Ia menyebut, kondisi ini sejalan dengan penurunan restrukturisasi kredit sehingga membantu BNI untuk dapat melakukan ekspansi lebih berkualitas.
"Kami akan tetap dengan target awal kami di high single digit. Kami lihat potensi pertumbuhan tinggi sejak awal tahun ini, sehingga kami cukup percaya diri," paparnya.
Adapun, kredit di segmen Business Banking masih menjadi motor akselerasi bisnis kredit BNI.

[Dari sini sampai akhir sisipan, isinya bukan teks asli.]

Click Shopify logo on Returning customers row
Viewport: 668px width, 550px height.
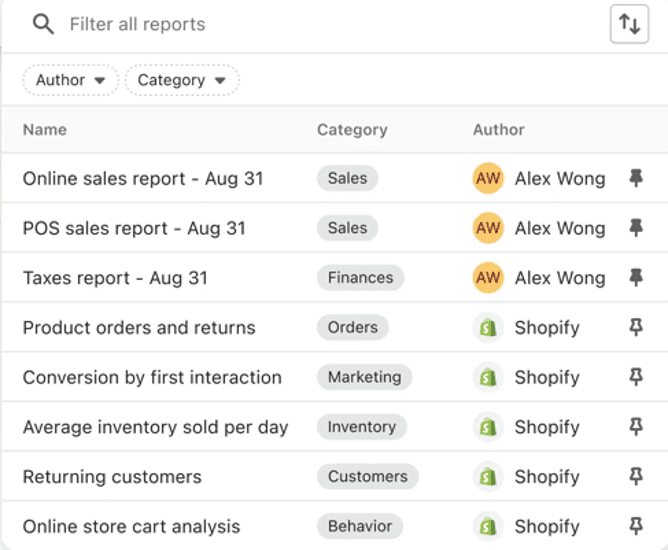488,477
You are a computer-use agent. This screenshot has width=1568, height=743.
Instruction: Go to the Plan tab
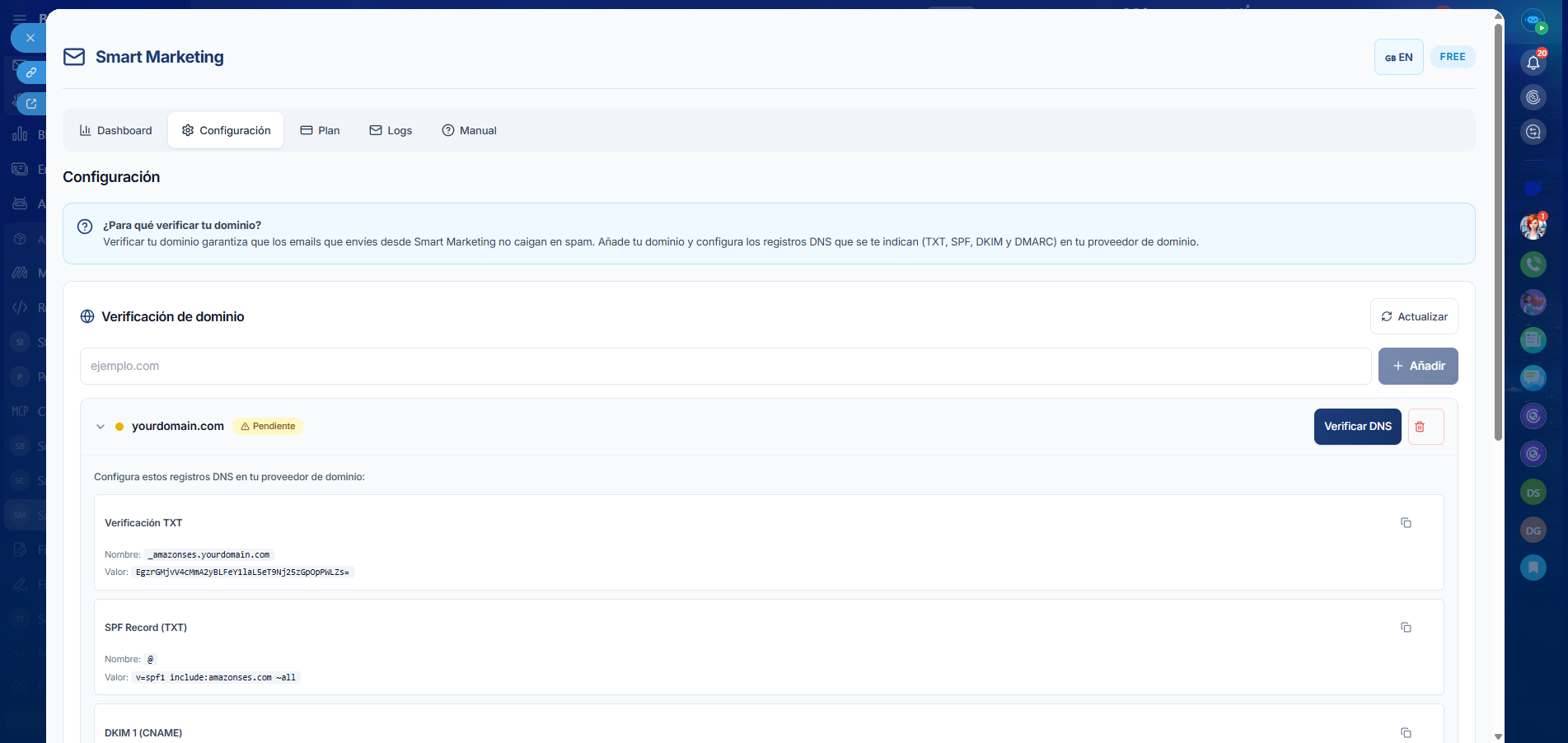pyautogui.click(x=320, y=130)
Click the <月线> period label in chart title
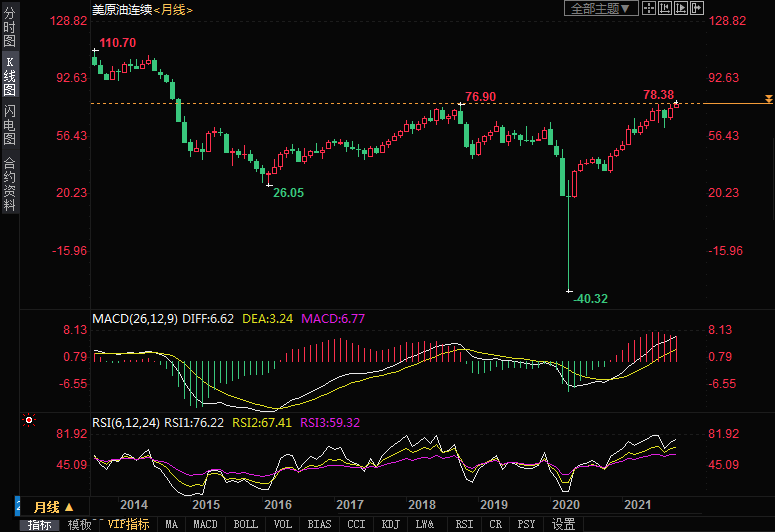This screenshot has height=532, width=775. point(173,9)
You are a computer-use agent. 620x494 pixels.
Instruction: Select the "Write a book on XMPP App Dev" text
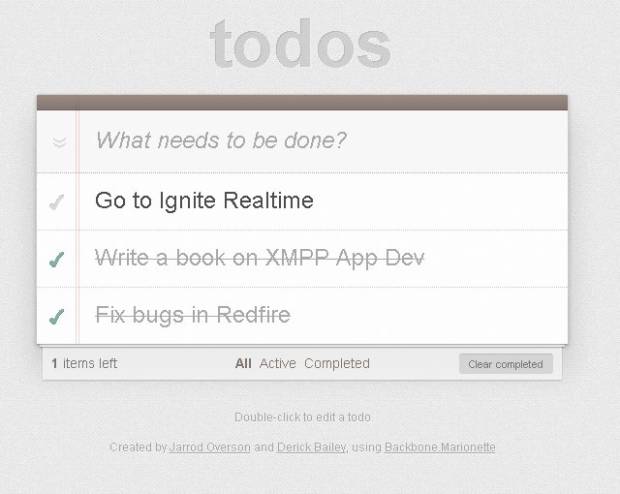pos(260,258)
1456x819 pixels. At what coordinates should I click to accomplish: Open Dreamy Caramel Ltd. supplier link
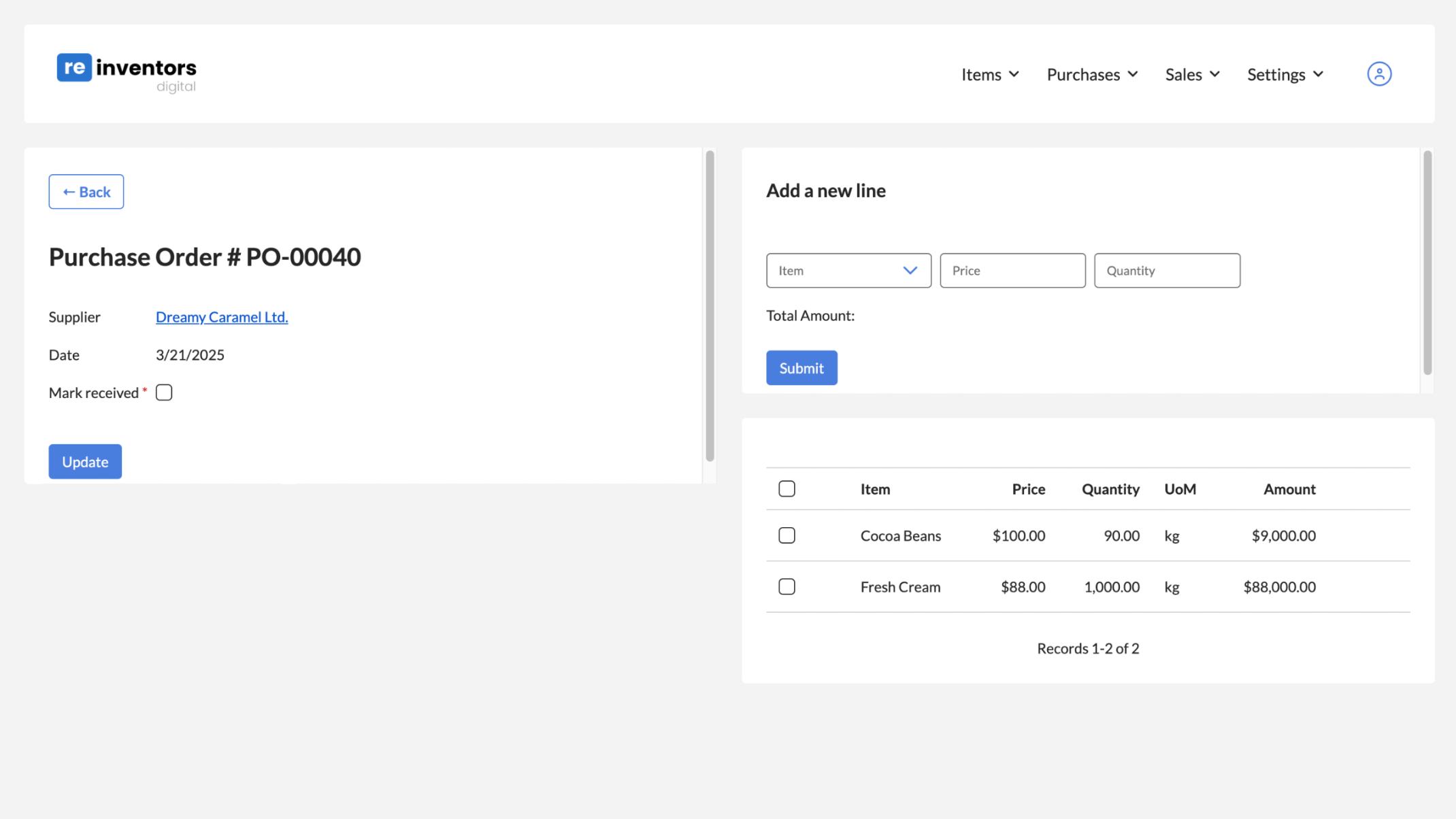[x=222, y=316]
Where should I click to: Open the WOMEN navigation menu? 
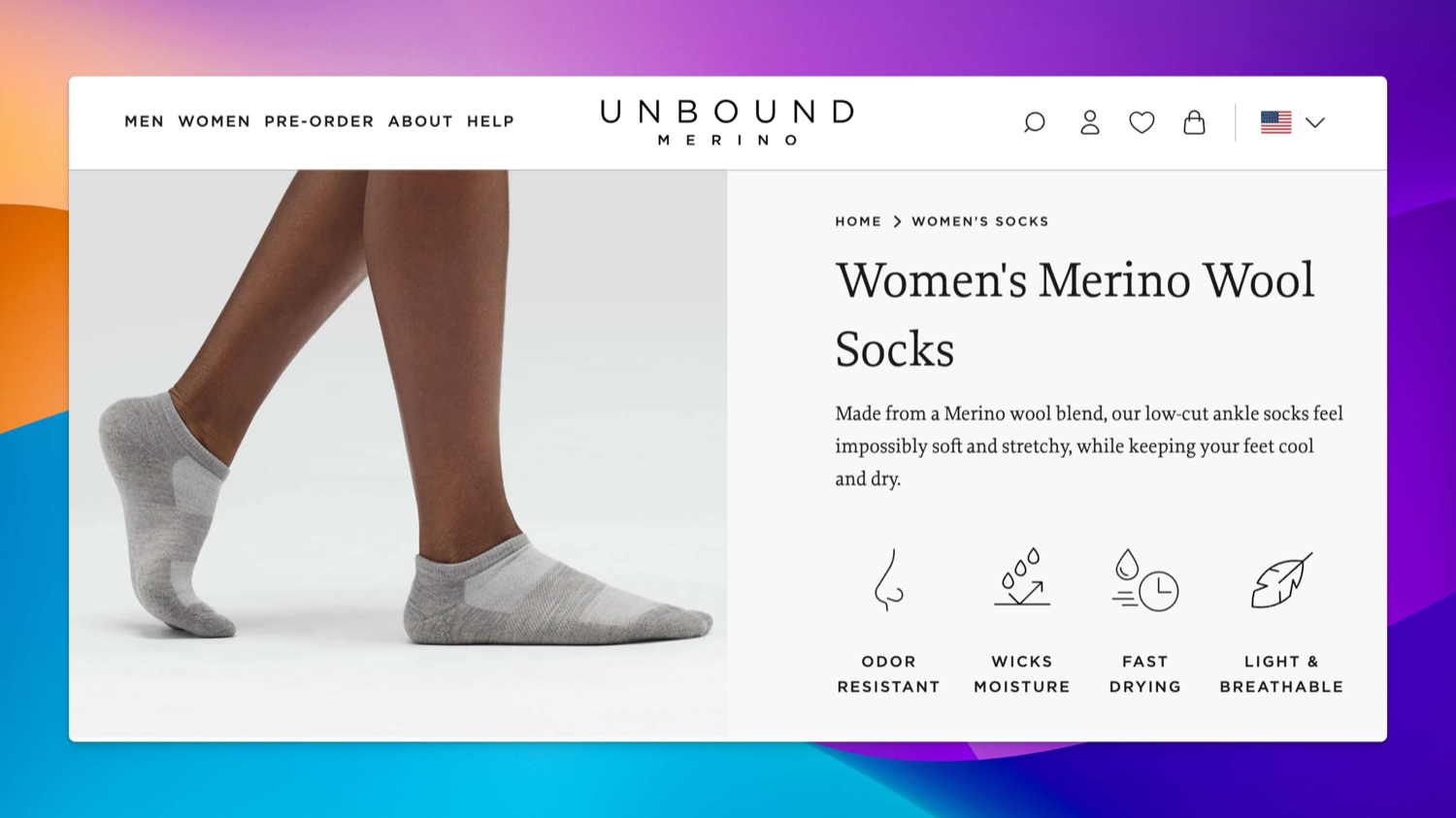click(x=215, y=121)
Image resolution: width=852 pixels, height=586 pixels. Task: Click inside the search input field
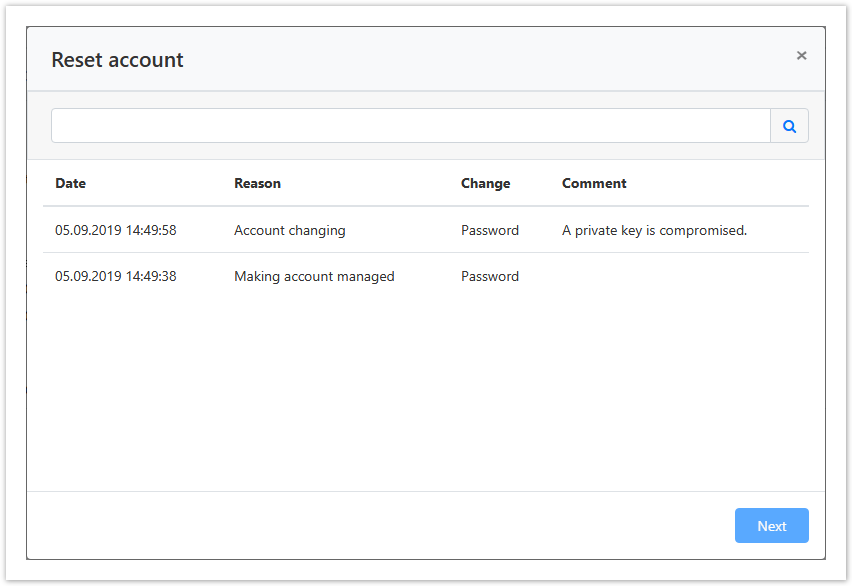[400, 125]
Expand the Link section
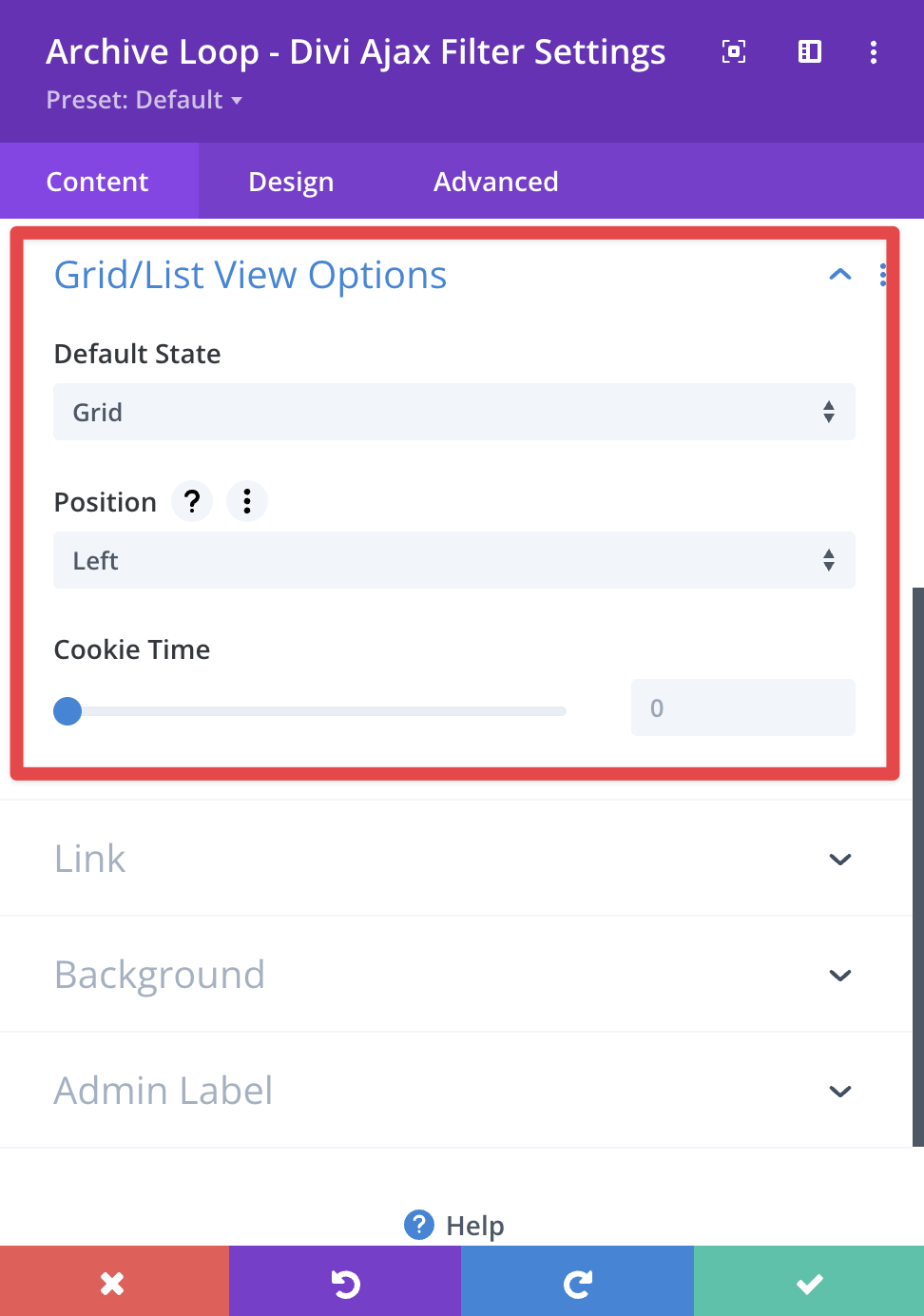Viewport: 924px width, 1316px height. tap(839, 860)
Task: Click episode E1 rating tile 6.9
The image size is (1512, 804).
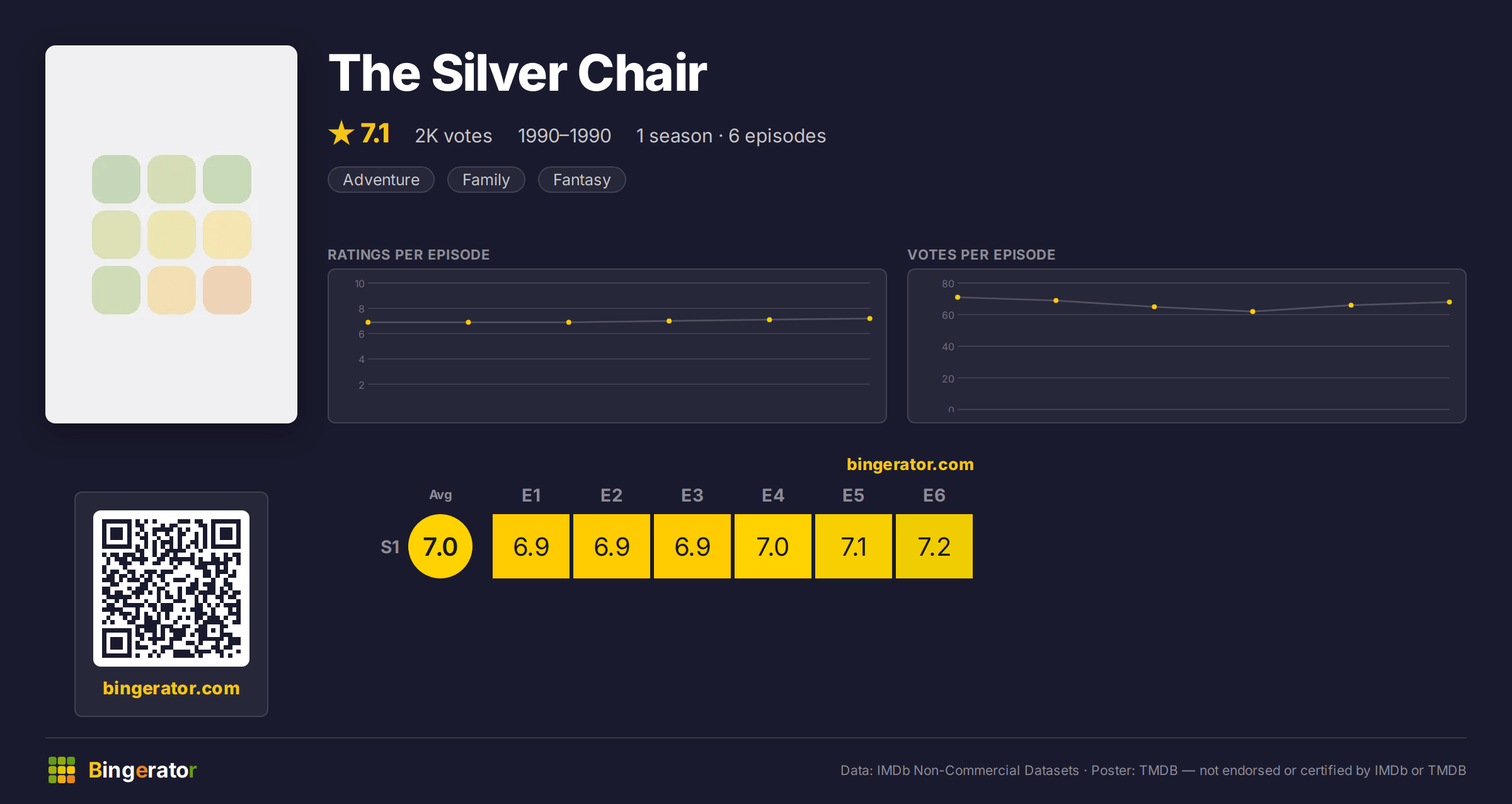Action: (x=531, y=546)
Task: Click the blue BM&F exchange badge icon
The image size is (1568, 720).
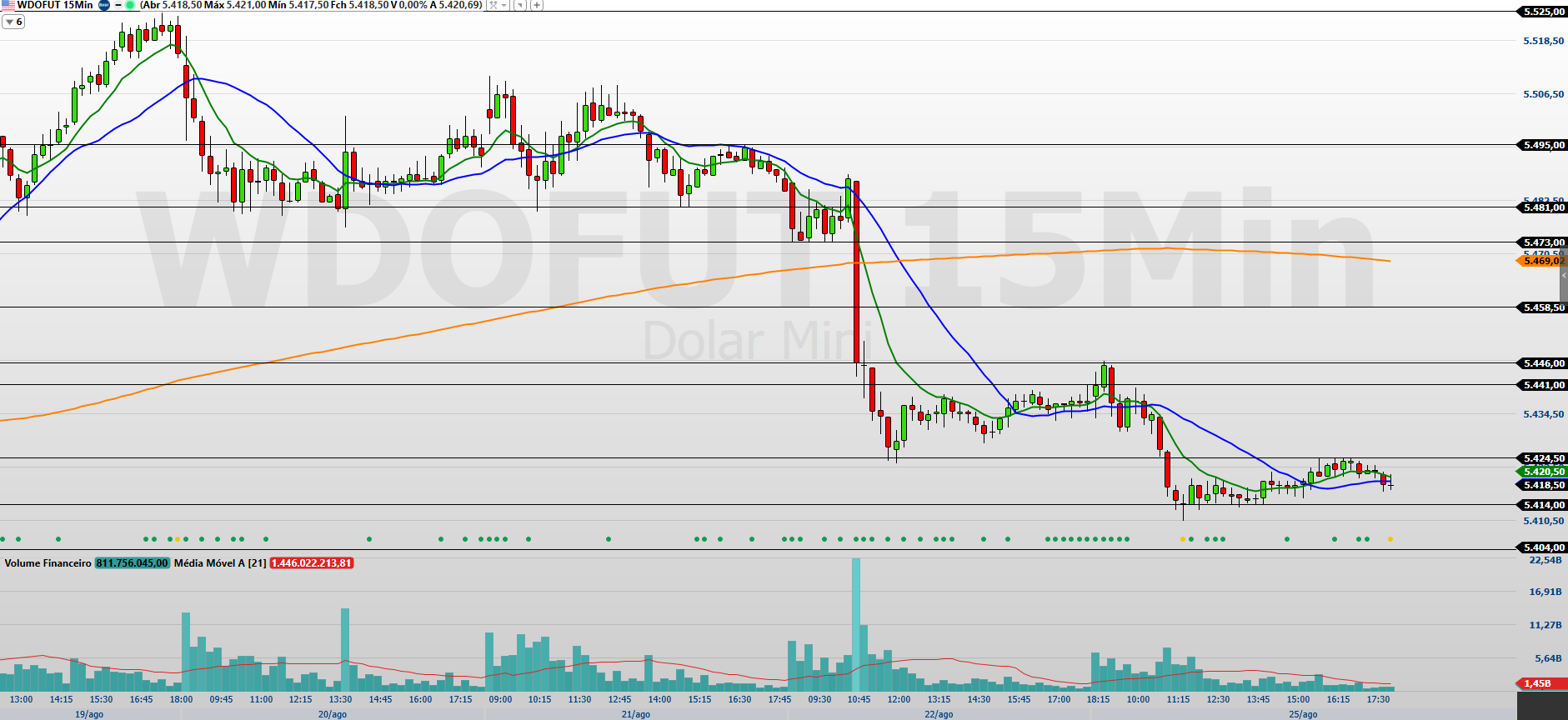Action: tap(104, 5)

Baca juga: BI Tahan Suku Bungan Acuan Tetap Rendah, Tetapi Kredit Tumbuh Tipis, Berikut Pernyataan OJK
Pertumbuhan ini terutama pembiayaan ke segmen korporasi swasta yang tumbuh 9,9 persen (yoy) menjadi Rp193,2 triliun, segmen large commercial yang tumbuh 24,5 persen menjadi Rp46,1 triliun.
Kemudian, segmen UMKM juga tumbuh 11,8 persen dengan nilai kredit Rp98 triliun. Secara keseluruhan kredit di sektor business banking ini tumbuh 4,8 persen menjadi Rp 489,3 triliun.